** START OF Excerpt provided **

Fredericksburg is an independent city located in the Commonwealth of Virginia. As of the 2020 census, the population was 27,982. It is  south of Washington, D.C., and  north of Richmond. The Bureau of Economic Analysis of the United States Department of Commerce combines the city of Fredericksburg with neighboring Spotsylvania County for statistical purposes.

Located near where the Rappahannock River crosses the Atlantic Seaboard fall line, Fredericksburg was a prominent port in Virginia during the colonial era. During the Civil War, Fredericksburg, located halfway between the capitals of the opposing forces, was the site of the Battle of Fredericksburg and Second Battle of Fredericksburg. These battles are preserved, in part, as the Fredericksburg and Spotsylvania National Military Park. More than 10,000 African-Americans in the region left slavery for freedom in 1862 alone, getting behind Union lines. Tourism is a major part of the economy. Approximately 1.5 million people visit the Fredericksburg area annually, including the battlefield park, the downtown visitor center, events, museums, art shops, galleries, and many historical sites.

Fredericksburg is home to Central Park (as of 2004, the second-largest mall on the East Coast). The Spotsylvania Towne Centre is located in Spotsylvania County, adjacent to the city. Major employers include the University of Mary Washington (named for the mother of George Washington, who lived here), Mary Washington Healthcare, and GEICO. Many Fredericksburg-area residents commute to work by car, bus, and rail to Washington, D.C., and Richmond, as well as Fairfax, Prince William, and Arlington counties.

History
At the time of European encounter, the indigenous inhabitants of the area that became Fredericksburg were a Siouan-speaking tribe called the Manahoac. English colonists recorded the name of the Manahoac village there as Mahaskahod. Siouan tribes occupied much of the area of the Piedmont. The Tidewater areas of the coastal plain had primarily Algonquian-speaking tribes making up the Powhatan Confederacy.

Colonial
Located on the Rappahannock River near the head of navigation at the fall line, Fredericksburg developed as the frontier of colonial Virginia shifted west from the coastal plain into the Piedmont. The land on which the city was founded was part of a tract patented in 1671. The Virginia General Assembly established a fort on the Rappahannock in 1676, just downriver of the present-day city. In 1714, Lieutenant Governor Alexander Spotswood sponsored a German settlement called Germanna on the Rapidan River, a tributary of the Rappahannock upstream from the future site of the city. In 1716, he led an exploratory expedition westward over the Blue Ridge Mountains.

As interest in the frontier grew, the colonial assembly formed Spotsylvania County in 1720, named after Royal Lieutenant Governor Alexander Spotswood. In 1728, Fredericksburg was declared a port for the county, of which it was then a part. Named for Frederick, Prince of Wales, son of King George II, the colonial town named its streets after the members of the royal family. The county court was moved to Fredericksburg in 1732. Hence, the community served as county seat until 1780. The court was then moved to Spotsylvania Courthouse, Virginia – closer to the geographical center of Spotsylvania County. In 1781, Fredericksburg was incorporated as a town with its own court, council, and mayor. It received its charter as an independent city in 1879 and under Virginia law, was separated from Spotsylvania County. The city adopted its present city manager/council form of government in 1911.

** END OF Excerpt provided **
** START OF Entries provided **

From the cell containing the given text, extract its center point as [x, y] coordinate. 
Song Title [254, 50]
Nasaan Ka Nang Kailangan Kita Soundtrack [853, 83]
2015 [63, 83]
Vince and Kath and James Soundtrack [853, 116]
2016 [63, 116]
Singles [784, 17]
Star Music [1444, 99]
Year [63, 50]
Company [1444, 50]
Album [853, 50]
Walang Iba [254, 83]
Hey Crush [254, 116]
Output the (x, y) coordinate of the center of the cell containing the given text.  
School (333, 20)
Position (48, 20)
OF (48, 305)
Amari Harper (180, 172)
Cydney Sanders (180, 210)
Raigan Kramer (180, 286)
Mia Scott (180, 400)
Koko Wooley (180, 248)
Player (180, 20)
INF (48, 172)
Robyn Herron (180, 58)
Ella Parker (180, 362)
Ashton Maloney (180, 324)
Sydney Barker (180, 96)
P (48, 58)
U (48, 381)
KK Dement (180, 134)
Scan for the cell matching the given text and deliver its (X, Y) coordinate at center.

** END OF Entries provided **

Problems to solve ▸
• a. In the records, starting with the first line and going on through the line with "OF (48, 305)", switch "Soundtrack" to "OST" and give those lines again with nothing else changed.
• b. Pick up the account of Fredericksburg's history where it stops and carry it on.
The Fredericksburg text and the records have nothing to do with each other.

Answers below ▸
• a.
From the cell containing the given text, extract its center point as [x, y] coordinate. 
Song Title [254, 50]
Nasaan Ka Nang Kailangan Kita OST [853, 83]
2015 [63, 83]
Vince and Kath and James OST [853, 116]
2016 [63, 116]
Singles [784, 17]
Star Music [1444, 99]
Year [63, 50]
Company [1444, 50]
Album [853, 50]
Walang Iba [254, 83]
Hey Crush [254, 116]
Output the (x, y) coordinate of the center of the cell containing the given text.  
School (333, 20)
Position (48, 20)
OF (48, 305)

• b.
The city has close associations with George Washington, whose family in 1738 moved to Ferry Farm in Stafford County near the Rappahannock River opposite Fredericksburg. Washington's mother, Mary, later moved to the city, and his sister Betty lived at Kenmore, a plantation house then outside the city. Several citizens played active roles during the American Revolution (1763–1781). For example, a number of locals signed the Leedstown Resolves, which formed an association to protest the Stamp Act in the 1760s. In the 1770s, Fielding Lewis, owner of Kenmore Plantation and brother-in-law to George Washington, also operated an arms factory for the Continental Army. Other significant early residents include the Revolutionary War generals Hugh Mercer and George Weedon, naval war hero John Paul Jones, and future U.S. president James Monroe. Thomas Jefferson wrote the Virginia Statute for Religious Freedom in Fredericksburg.

19th century

During the 19th century, mills continued to be developed along the Rappahannock River, which provided water power. There were mills for grinding flour, processing and weaving cotton, and other manufacturing. Fredericksburg sought to maintain its sphere of trade, but with limited success. It promoted the development of a canal on the Rappahannock and construction of a turnpike and plank road to bind the interior country to the market town. By 1837, a north–south railroad, which became the Richmond, Fredericksburg and Potomac Railroad, linked the town to Richmond, the state capital. A much-needed railroad joining the town to the West's arming region was not finished until after the Civil War.

During the Civil War, Fredericksburg was strategically important because of its port location midway between Washington and Richmond, the opposing capitals of the Union and the Confederacy. During the Battle of Fredericksburg from December 11–15, 1862, the town sustained significant damage from bombardment and looting by the Union forces.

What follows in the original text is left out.